+++ Data section

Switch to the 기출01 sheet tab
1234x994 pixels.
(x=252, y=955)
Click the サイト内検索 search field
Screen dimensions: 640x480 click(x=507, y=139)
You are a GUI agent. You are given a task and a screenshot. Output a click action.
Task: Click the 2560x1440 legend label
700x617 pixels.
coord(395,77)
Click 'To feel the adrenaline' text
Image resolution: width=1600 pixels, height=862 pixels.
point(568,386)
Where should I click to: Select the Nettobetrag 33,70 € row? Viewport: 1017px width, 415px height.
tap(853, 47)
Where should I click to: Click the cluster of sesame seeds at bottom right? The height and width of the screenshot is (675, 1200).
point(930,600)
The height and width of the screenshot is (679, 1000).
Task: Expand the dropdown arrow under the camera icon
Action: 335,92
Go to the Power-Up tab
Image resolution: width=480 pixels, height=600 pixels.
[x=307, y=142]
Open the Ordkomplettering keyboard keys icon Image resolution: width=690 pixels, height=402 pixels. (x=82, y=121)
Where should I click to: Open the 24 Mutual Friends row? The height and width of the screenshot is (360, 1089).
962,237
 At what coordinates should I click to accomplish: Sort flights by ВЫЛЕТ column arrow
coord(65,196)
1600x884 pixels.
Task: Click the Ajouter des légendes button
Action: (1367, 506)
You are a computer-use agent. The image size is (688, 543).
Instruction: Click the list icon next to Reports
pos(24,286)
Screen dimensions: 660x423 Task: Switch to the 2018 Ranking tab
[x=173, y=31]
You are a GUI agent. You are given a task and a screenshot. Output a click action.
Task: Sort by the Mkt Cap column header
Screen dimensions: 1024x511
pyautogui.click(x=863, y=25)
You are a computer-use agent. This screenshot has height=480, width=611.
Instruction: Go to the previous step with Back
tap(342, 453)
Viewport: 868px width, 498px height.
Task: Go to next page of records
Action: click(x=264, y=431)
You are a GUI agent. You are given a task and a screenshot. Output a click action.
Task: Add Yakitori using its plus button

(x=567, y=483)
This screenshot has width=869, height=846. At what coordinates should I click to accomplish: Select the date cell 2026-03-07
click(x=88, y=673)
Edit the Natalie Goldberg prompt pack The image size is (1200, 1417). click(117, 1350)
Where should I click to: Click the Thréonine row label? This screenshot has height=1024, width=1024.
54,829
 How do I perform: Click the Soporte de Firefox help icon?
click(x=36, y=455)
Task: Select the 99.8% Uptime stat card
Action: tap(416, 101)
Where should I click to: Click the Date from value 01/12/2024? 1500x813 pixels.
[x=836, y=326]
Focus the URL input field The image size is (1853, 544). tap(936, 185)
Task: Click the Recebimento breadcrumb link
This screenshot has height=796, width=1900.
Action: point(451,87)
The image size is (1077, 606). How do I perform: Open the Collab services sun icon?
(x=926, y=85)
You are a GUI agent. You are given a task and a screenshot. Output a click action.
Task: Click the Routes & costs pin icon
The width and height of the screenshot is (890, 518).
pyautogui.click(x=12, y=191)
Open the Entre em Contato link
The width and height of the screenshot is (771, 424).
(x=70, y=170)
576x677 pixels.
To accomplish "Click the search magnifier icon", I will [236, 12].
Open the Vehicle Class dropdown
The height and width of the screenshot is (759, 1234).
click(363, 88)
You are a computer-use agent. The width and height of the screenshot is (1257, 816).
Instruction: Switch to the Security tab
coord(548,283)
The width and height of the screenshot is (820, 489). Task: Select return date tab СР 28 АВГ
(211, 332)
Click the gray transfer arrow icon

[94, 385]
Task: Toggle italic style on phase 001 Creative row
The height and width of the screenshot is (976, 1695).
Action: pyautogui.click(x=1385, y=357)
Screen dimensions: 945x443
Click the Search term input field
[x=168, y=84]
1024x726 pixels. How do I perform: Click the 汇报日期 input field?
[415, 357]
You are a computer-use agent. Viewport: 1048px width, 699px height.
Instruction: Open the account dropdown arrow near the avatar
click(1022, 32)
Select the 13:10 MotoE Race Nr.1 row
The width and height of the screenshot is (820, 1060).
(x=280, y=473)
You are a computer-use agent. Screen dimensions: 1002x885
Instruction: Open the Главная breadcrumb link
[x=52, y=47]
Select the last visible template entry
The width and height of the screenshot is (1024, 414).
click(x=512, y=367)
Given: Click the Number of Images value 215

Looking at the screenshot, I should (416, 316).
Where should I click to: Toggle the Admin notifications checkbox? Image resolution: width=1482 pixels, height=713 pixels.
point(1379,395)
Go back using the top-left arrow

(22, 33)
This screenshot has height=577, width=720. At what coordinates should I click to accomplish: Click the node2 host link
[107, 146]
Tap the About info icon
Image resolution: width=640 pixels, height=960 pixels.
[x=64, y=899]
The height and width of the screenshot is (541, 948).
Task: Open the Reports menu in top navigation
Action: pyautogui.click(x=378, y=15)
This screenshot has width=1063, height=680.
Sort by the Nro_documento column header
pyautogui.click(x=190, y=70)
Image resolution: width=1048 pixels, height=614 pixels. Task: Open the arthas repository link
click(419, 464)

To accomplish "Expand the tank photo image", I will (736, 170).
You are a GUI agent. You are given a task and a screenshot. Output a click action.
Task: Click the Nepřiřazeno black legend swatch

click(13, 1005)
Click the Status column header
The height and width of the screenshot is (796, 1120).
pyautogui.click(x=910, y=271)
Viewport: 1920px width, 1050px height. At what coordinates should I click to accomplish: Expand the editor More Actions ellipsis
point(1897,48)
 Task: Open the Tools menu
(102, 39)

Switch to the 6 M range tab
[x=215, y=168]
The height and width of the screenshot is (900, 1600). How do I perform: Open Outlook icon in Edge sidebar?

++++++

What you will do:
Every line of the data above should be output exactly as written.

Solution:
Switch to the 기출01 sheet tab
1234x994 pixels.
(x=252, y=955)
Click the サイト内検索 search field
Screen dimensions: 640x480 click(x=507, y=139)
You are a GUI agent. You are given a task and a screenshot. Output a click action.
Task: Click the 2560x1440 legend label
700x617 pixels.
coord(395,77)
Click 'To feel the adrenaline' text
Image resolution: width=1600 pixels, height=862 pixels.
point(568,386)
Where should I click to: Select the Nettobetrag 33,70 € row? Viewport: 1017px width, 415px height.
tap(853, 47)
Where should I click to: Click the cluster of sesame seeds at bottom right? The height and width of the screenshot is (675, 1200).
point(930,600)
The height and width of the screenshot is (679, 1000).
Task: Expand the dropdown arrow under the camera icon
Action: 335,92
Go to the Power-Up tab
Image resolution: width=480 pixels, height=600 pixels.
[x=307, y=142]
Open the Ordkomplettering keyboard keys icon Image resolution: width=690 pixels, height=402 pixels. (x=82, y=121)
Where should I click to: Open the 24 Mutual Friends row? The height and width of the screenshot is (360, 1089).
962,237
 At what coordinates should I click to accomplish: Sort flights by ВЫЛЕТ column arrow
coord(65,196)
1600x884 pixels.
Task: Click the Ajouter des légendes button
Action: (1367, 506)
You are a computer-use agent. The image size is (688, 543).
Instruction: Click the list icon next to Reports
pos(24,286)
Screen dimensions: 660x423 Task: Switch to the 2018 Ranking tab
[x=173, y=31]
You are a GUI agent. You are given a task and a screenshot. Output a click action.
Task: Sort by the Mkt Cap column header
Screen dimensions: 1024x511
pyautogui.click(x=863, y=25)
You are a computer-use agent. This screenshot has height=480, width=611.
Instruction: Go to the previous step with Back
tap(342, 453)
Viewport: 868px width, 498px height.
Task: Go to next page of records
Action: click(x=264, y=431)
You are a GUI agent. You are given a task and a screenshot. Output a click action.
Task: Add Yakitori using its plus button

(x=567, y=483)
This screenshot has width=869, height=846. At what coordinates should I click to accomplish: Select the date cell 2026-03-07
click(x=88, y=673)
Edit the Natalie Goldberg prompt pack The image size is (1200, 1417). click(117, 1350)
Where should I click to: Click the Thréonine row label? This screenshot has height=1024, width=1024.
54,829
 How do I perform: Click the Soporte de Firefox help icon?
click(x=36, y=455)
Task: Select the 99.8% Uptime stat card
Action: tap(416, 101)
Where should I click to: Click the Date from value 01/12/2024? 1500x813 pixels.
[x=836, y=326]
Focus the URL input field The image size is (1853, 544). tap(936, 185)
Task: Click the Recebimento breadcrumb link
This screenshot has height=796, width=1900.
Action: point(451,87)
The image size is (1077, 606). How do I perform: Open the Collab services sun icon?
(x=926, y=85)
You are a GUI agent. You are given a task and a screenshot. Output a click action.
Task: Click the Routes & costs pin icon
The width and height of the screenshot is (890, 518).
pyautogui.click(x=12, y=191)
Open the Entre em Contato link
The width and height of the screenshot is (771, 424).
(x=70, y=170)
576x677 pixels.
To accomplish "Click the search magnifier icon", I will [236, 12].
Open the Vehicle Class dropdown
The height and width of the screenshot is (759, 1234).
click(363, 88)
You are a computer-use agent. The width and height of the screenshot is (1257, 816).
Instruction: Switch to the Security tab
coord(548,283)
The width and height of the screenshot is (820, 489). Task: Select return date tab СР 28 АВГ
(211, 332)
Click the gray transfer arrow icon

[94, 385]
Task: Toggle italic style on phase 001 Creative row
The height and width of the screenshot is (976, 1695).
Action: pyautogui.click(x=1385, y=357)
Screen dimensions: 945x443
Click the Search term input field
[x=168, y=84]
1024x726 pixels. How do I perform: Click the 汇报日期 input field?
[415, 357]
You are a computer-use agent. Viewport: 1048px width, 699px height.
Instruction: Open the account dropdown arrow near the avatar
click(1022, 32)
Select the 13:10 MotoE Race Nr.1 row
The width and height of the screenshot is (820, 1060).
(x=280, y=473)
You are a computer-use agent. Screen dimensions: 1002x885
Instruction: Open the Главная breadcrumb link
[x=52, y=47]
Select the last visible template entry
The width and height of the screenshot is (1024, 414).
click(x=512, y=367)
Given: Click the Number of Images value 215

Looking at the screenshot, I should (416, 316).
Where should I click to: Toggle the Admin notifications checkbox? Image resolution: width=1482 pixels, height=713 pixels.
point(1379,395)
Go back using the top-left arrow

(22, 33)
This screenshot has height=577, width=720. At what coordinates should I click to accomplish: Click the node2 host link
[107, 146]
Tap the About info icon
Image resolution: width=640 pixels, height=960 pixels.
[x=64, y=899]
The height and width of the screenshot is (541, 948).
Task: Open the Reports menu in top navigation
Action: pyautogui.click(x=378, y=15)
This screenshot has width=1063, height=680.
Sort by the Nro_documento column header
pyautogui.click(x=190, y=70)
Image resolution: width=1048 pixels, height=614 pixels. Task: Open the arthas repository link
click(419, 464)

To accomplish "Expand the tank photo image", I will (736, 170).
You are a GUI agent. You are given a task and a screenshot. Output a click action.
Task: Click the Nepřiřazeno black legend swatch

click(13, 1005)
Click the Status column header
The height and width of the screenshot is (796, 1120).
pyautogui.click(x=910, y=271)
Viewport: 1920px width, 1050px height. At what coordinates should I click to accomplish: Expand the editor More Actions ellipsis
point(1897,48)
 Task: Open the Tools menu
(102, 39)

Switch to the 6 M range tab
[x=215, y=168]
The height and width of the screenshot is (900, 1600). How do I perform: Open Outlook icon in Edge sidebar?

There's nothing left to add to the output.